[PATCH 2/4] x86/virt/tdx: Pull kexec cache flush logic into arch/x86

Rick Edgecombe posted 4 patches 1 month ago
There is a newer version of this series
[PATCH 2/4] x86/virt/tdx: Pull kexec cache flush logic into arch/x86
Posted by Rick Edgecombe 1 month ago
KVM tries to take care of some required cache flushing earlier in the
kexec path in order to be kind to some long standing races that can occur
later in the operation. Until recently, VMXOFF was handled within KVM.
Since VMX being enabled is required to make a SEAMCALL, it had the best
per-cpu scoped operation to plug the flushing into.

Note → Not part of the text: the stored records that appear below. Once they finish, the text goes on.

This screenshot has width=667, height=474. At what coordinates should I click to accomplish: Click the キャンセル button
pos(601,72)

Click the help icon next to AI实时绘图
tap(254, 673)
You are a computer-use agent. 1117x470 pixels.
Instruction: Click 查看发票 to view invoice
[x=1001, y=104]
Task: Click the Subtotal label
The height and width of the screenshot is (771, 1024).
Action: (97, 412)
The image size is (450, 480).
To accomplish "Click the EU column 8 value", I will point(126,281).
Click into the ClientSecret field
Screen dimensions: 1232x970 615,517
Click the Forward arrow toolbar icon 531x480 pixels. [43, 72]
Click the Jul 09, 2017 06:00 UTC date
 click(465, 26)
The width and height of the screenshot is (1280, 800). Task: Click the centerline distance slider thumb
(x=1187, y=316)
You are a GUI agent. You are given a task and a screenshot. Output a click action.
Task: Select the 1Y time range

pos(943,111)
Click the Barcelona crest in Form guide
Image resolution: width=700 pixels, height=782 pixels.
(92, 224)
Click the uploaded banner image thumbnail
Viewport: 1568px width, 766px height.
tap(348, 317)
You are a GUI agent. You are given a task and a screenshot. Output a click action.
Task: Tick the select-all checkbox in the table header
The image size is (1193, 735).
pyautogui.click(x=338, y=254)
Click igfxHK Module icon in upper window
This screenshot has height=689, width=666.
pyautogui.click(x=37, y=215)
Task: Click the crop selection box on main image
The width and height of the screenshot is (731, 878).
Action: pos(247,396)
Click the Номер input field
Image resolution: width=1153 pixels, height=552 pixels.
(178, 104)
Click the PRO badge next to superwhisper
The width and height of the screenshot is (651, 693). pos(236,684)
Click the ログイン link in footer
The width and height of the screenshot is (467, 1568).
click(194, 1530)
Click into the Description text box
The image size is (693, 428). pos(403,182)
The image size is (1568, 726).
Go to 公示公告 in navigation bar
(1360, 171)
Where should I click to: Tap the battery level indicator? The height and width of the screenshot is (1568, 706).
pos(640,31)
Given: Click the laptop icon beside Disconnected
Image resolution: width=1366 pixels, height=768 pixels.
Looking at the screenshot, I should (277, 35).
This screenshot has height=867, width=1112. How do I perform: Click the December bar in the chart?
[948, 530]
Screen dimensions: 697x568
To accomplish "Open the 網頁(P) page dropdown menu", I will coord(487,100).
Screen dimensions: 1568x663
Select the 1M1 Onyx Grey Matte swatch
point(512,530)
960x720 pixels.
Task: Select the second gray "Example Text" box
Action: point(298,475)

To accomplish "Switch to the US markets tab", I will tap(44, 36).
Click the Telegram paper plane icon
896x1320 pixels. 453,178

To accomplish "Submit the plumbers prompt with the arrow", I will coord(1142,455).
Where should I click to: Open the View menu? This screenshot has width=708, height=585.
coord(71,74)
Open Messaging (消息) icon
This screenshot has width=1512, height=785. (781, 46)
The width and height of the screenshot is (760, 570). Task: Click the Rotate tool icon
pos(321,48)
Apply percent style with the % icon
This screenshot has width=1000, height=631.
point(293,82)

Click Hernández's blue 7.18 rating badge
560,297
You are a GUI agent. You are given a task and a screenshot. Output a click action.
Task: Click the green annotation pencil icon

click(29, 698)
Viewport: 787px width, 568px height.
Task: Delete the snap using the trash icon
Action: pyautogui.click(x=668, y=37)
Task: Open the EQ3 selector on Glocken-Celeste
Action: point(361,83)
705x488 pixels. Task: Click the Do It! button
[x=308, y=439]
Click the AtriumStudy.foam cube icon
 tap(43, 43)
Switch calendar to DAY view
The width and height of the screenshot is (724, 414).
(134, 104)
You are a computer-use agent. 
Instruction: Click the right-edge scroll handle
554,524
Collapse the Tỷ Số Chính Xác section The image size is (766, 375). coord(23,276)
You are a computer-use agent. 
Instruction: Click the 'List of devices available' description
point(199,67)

This early kexec cache flushing in KVM happens via a syscore shutdown 
callback. Now that VMX enablement control has moved to arch/x86, which has 
grown its own syscore shutdown callback, it no longer make sense for it to 
live in KVM. It fits better with the TDX enablement managing code.

In addition, future changes will add a SEAMCALL that happens immediately
before VMXOFF, which means the cache flush in KVM will be too late to be
helpful. So move it to the newly added TDX arch/x86 syscore shutdown
handler.

Since tdx_cpu_flush_cache_for_kexec() is no longer needed by KVM, make it 
static and remove the export. Since it is also not part of an operation 
spread across disparate components, remove the redundant comments and 
verbose naming.

Signed-off-by: Rick Edgecombe <rick.p.edgecombe@intel.com>
---
 arch/x86/include/asm/tdx.h  |  6 ------
 arch/x86/kvm/vmx/tdx.c      | 10 ----------
 arch/x86/virt/vmx/tdx/tdx.c | 39 +++++++++++++++++++------------------
 3 files changed, 20 insertions(+), 35 deletions(-)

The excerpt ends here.